Study: Indians beat Europeans to Australia
Long before Europeans began settling in Australia, people from India arrived on the continent and interbred with the aboriginal population there, a new study says.
The Indians may also have introduced dingoes to the vast Australian landmass, it suggests.
The genetic scientists behind the study are challenging the conventional view that the humans who first arrived in Australia at least 40,000 year ago remained essentially cut off from outsiders until European mariners showed up in the 17th century.
In an article published Monday by the Proceedings of the National Academy of Sciences of the United States, the team of researchers says an analysis of the genetic history of Australian Aborigines and other peoples indicates the contact with Indians took place roughly 4,000 years ago.

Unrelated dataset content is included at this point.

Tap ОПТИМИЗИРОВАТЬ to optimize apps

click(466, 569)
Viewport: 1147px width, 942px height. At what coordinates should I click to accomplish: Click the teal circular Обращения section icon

That period coincides with the arrival of the dingo in Australia, according to archaeological records, suggesting the Indian migrants may have brought the wild dog with them, the genetic study says.
The Indians could also have prompted changes around that time in the Australian inhabitants' tool technology and food processing, according to the scientists, who work at German and Dutch research institutes.
They based their findings on large study of genetic data from aboriginal Australians, New Guineans, island Southeast Asians and Indians.
Their analysis supported the theory that indigenous groups in Australia, New Guinea and the Philippines are descendants of a wave of migration out of Africa tens of thousands of years ago.
But it also showed what the scientists called "substantial gene flow" between the Indian and Australian populations "well before European contact."
They estimated that the Indian-Australian interaction took place 4,230 during the Holocene, the current geological period.